Language Reference
This is a lookup reference for PyPlyne syntax, shapes, verbs, and expression forms. For a learning path, use the Language Guide.
Quick Index
| Need | Use |
|---|---|
| Mark Python iterable data | name = seq expression |
| Mark table-shaped data | name = df expression |
| Pipe to a function | `value |
| Pipe to a method | `value |
| Sequence transform | map, filter, reduce |
| Record field transform | set_fields, drop_fields, keep_fields |
| Table transform | where, mutate, select, group_by, summarize, arrange |
| Table/sequence boundary | to_rows(), to_table() |
| Keep a lazy Polars plan | defer expression |
Statements
Each statement ends at a newline. Blank lines and # comments are ignored.
| Form | Syntax | Notes |
|---|---|---|
| Expression | expression | Evaluates the expression. |
| Assignment | name = expression | Stores the evaluated result. |
| Import | import package | Supports comma-separated imports and as aliases. |
| From import | from module import name | Supports comma-separated names and as aliases. |
import math as m
from pathlib import Path
answer = m.sqrt(81)
Path("data.csv").suffix
Shapes
Shapes are pipeline contracts, not Python type annotations. They tell PyPlyne which verb family may run at each pipeline step, and they normalize or validate values at runtime.
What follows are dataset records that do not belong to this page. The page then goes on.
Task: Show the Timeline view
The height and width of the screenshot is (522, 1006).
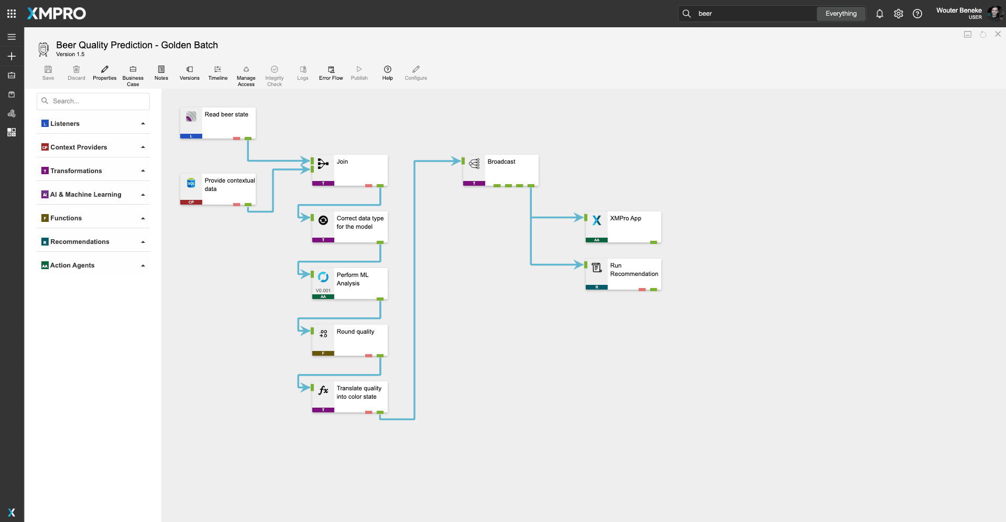Action: 217,72
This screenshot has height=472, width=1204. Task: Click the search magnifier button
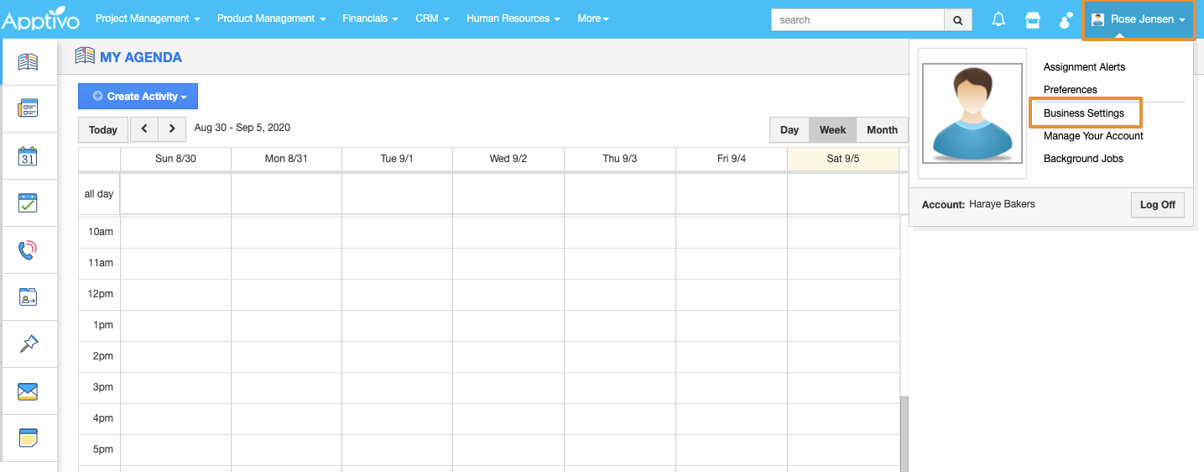[x=958, y=20]
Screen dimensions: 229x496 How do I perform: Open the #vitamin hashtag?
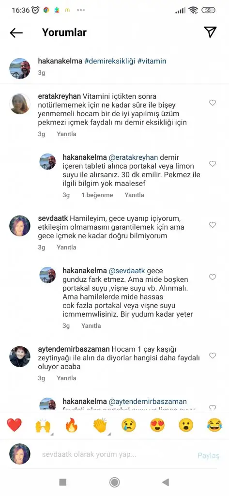pyautogui.click(x=152, y=61)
| Shape | Runtime data | Valid verb family |
|---|---|---|
seq | Python iterables, especially JSON-like records/lists | Sequence verbs and record field verbs |
df | Polars-backed table data | Table verbs |
| scalar | Any non-shaped value | No shape-specific verbs |
Shape annotations go on the right-hand side:
numbers = seq [1, 2, 3]
sales = df read_csv("sales.csv")
df [...] turns row dictionaries into a Polars DataFrame. seq ... validates
that the value is iterable and not a single mapping.
The assigned name records the final shape of the whole expression:
rows = sales |> to_rows() # rows is seq-shaped
total = numbers |> reduce(_1 + _2) # total is scalar
If a pipeline starts from an unshaped expression, seed the shape at the source:
result = seq load_values() |> map(_ * 2)
Pipeline Operator
|> threads the value on the left into the target on the right.
| Target | Syntax | Compiles as |
|---|---|---|
| Function call | `value | > f(a, b=1)` |
| Bare function name | `value | > collect` |
| Method call | `value | > .upper()` |
Method pipes and unknown/custom pipeline functions do not change PyPlyne's shape
tracking. PyPlyne assumes the current shape is preserved unless a known verb such
as to_rows() or to_table() changes it. If custom Python code changes shape,
start the next pipeline with an explicit seq or df boundary.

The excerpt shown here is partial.